L’activité « oxydes semiconducteurs » est centrée sur l’oxyde de zinc, ZnO, et ses alliages. Comme la plupart des autres filières de semiconducteurs à large bande interdite, ZnO a d’abord été étudié dans les années 70 avant d’être délaissé en microélectronique1. L’étude et la croissance de ce matériau reviennent en force depuis 2-3 ans en raison de ses propriétés fondamentales attractives, des progrès techniques réalisés en matière de synthèse et d’épitaxie de films minces et des premiers résultats indiquant la possibilité de convertir la conductivité de ce semiconducteur du type n vers le type p.
Les domaines d’intérêt pour les alliages à base
de ZnO et les hétérostructures associées sont l’optoélectronique
et l’électronique de spin.
Dans le cas de l’optoélectronique, ZnO est vu comme un concurrent
direct de GaN, matériau avec lequel il partage de nombreuses propriétés
tant structurales qu’électroniques. Dans ce domaine, l’atout
fondamental de ZnO tient en sa très grande énergie de liaison
excitonique (60 meV) qui permet d’envisager des dispositifs aux propriétés
d’émissions améliorées et/ou exploitant des effets
nouveaux (par exemple, microcavités optiques opérant dans le
mode de couplage fort).
Dans le cas de l’électronique de spin, une phase ferromagnétique
est attendue dans les alliages magnétiques à base de ZnO. Dès
lors, des dispositifs exploitant non plus la charge de l’électron
mais son spin sont envisageables. Des premiers dispositifs sont déjà
commercialisés, tels les MRAM (magnetic random access memory), qui
exploitent le phénomène de la magnéto-résistance
géante dans les hétérostructures tunnel métalliques.
Ici, on cherche à élargir les propriétés des transistors
à base de semiconducteurs en apportant un degré de liberté
supplémentaire par le spin de l’électron.
Au CRHEA, la technique de croissance de ZnO est l’épitaxie sous
jets moléculaires assistée par plasma (la source d’oxygène
atomique est un plasma rf de O2). Les études actuelles portent
sur l’optimisation des conditions de croissance de ZnO par cette technique,
la croissance de films magnétiques ZnCoO et le dopage de type p par
incorporation d’éléments V (N, P et As) activés
par plasma.
(1) Son utilisation s’est en revanche accrue dans certains domaines d’applications tels les transducteurs piézo-électriques, les guides d’onde optiques, les media accousto-optiques, les senseurs de gaz conducteurs, les électrodes transparentes (cellules solaires), les varistors.
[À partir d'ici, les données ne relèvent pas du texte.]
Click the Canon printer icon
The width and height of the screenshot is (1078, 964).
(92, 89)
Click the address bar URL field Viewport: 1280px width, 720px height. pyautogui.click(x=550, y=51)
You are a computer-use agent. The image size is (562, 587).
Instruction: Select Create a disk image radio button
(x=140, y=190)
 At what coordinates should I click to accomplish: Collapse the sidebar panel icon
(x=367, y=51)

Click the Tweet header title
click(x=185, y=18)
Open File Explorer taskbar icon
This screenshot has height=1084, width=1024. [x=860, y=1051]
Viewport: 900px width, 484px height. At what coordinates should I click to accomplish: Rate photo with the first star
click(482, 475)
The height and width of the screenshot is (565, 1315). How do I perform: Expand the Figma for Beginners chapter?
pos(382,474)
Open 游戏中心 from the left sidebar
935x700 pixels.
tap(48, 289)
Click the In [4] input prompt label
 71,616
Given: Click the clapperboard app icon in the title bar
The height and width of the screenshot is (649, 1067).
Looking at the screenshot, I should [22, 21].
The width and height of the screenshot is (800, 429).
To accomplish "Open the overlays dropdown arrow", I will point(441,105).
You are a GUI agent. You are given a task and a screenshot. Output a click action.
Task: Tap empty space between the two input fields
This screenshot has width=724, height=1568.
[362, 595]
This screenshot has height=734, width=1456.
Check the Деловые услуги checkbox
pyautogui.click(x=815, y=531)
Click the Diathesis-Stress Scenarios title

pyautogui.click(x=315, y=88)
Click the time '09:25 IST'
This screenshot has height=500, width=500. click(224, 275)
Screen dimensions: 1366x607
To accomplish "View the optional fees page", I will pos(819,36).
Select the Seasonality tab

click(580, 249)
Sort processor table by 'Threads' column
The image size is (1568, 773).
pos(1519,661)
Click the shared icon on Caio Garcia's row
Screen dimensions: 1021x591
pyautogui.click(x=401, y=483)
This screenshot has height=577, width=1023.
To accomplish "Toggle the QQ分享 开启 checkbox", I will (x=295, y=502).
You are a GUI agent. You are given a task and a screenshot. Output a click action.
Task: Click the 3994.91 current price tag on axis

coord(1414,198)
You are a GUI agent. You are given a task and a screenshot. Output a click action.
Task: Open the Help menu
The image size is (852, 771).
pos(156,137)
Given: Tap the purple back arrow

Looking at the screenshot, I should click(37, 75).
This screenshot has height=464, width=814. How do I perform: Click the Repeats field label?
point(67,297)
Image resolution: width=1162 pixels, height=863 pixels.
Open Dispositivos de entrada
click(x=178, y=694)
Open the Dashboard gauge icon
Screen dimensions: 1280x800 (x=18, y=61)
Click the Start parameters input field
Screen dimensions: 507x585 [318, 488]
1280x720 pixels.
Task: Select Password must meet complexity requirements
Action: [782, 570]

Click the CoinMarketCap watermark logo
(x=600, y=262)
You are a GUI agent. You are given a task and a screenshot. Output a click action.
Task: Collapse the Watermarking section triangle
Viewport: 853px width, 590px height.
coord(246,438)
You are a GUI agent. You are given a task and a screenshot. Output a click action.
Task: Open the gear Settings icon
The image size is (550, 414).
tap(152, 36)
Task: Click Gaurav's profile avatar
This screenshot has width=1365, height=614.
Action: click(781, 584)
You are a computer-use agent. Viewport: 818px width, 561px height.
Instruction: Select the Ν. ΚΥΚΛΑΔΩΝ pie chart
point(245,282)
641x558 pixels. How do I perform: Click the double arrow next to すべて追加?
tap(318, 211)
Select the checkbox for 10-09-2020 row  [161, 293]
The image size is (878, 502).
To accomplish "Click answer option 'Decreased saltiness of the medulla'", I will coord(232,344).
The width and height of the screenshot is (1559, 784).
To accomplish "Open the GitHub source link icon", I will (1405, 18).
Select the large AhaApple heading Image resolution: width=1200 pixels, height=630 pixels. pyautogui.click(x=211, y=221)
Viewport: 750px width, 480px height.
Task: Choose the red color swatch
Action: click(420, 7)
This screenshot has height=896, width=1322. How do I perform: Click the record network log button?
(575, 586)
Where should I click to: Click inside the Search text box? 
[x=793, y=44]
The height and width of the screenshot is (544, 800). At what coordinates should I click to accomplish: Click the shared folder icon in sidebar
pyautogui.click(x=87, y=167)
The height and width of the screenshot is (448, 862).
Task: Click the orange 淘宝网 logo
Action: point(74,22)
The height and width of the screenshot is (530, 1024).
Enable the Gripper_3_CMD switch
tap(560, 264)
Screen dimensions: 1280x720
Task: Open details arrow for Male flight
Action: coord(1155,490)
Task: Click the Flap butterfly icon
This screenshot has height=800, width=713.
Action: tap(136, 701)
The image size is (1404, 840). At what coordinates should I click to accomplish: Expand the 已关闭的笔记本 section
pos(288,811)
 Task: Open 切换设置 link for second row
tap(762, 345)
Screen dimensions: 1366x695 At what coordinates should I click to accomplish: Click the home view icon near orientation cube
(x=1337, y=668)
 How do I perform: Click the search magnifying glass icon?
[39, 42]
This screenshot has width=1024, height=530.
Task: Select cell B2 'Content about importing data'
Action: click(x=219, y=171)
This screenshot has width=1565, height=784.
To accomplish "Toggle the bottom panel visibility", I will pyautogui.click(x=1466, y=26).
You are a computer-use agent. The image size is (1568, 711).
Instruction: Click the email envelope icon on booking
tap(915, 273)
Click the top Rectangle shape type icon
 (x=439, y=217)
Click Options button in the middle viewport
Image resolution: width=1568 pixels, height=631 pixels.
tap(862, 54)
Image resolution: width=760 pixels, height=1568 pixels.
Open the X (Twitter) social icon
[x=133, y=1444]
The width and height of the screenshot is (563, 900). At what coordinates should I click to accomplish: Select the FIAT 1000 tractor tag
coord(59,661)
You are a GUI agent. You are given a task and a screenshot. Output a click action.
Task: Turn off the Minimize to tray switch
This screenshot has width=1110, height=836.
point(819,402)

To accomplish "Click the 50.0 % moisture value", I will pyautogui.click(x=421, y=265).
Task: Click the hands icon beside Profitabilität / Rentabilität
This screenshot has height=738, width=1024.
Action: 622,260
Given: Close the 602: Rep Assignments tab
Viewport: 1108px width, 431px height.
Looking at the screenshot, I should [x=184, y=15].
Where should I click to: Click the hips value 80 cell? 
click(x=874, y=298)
Il est produit chaque année des dizaines de milliers de tonnes de poudres de ZnO ! Elles sont utilisées dans l’industrie du pneu (~36 %), dans celle des céramiques (~26 %), dans l’industrie chimique (fabrication de stéarates, phosphates..etc) (~20 %), en trace dans l’alimentation animale (~12 %), dans les peintures (~3 %; 50 % en 1961!). Les ~3 % restant sont employés dans le domaines de l’électronique (ferrites, varistors), pour le bout des allumettes, l’industrie pharmaceutique (propriétés fongicides de ZnO, filtres solaires, etc.).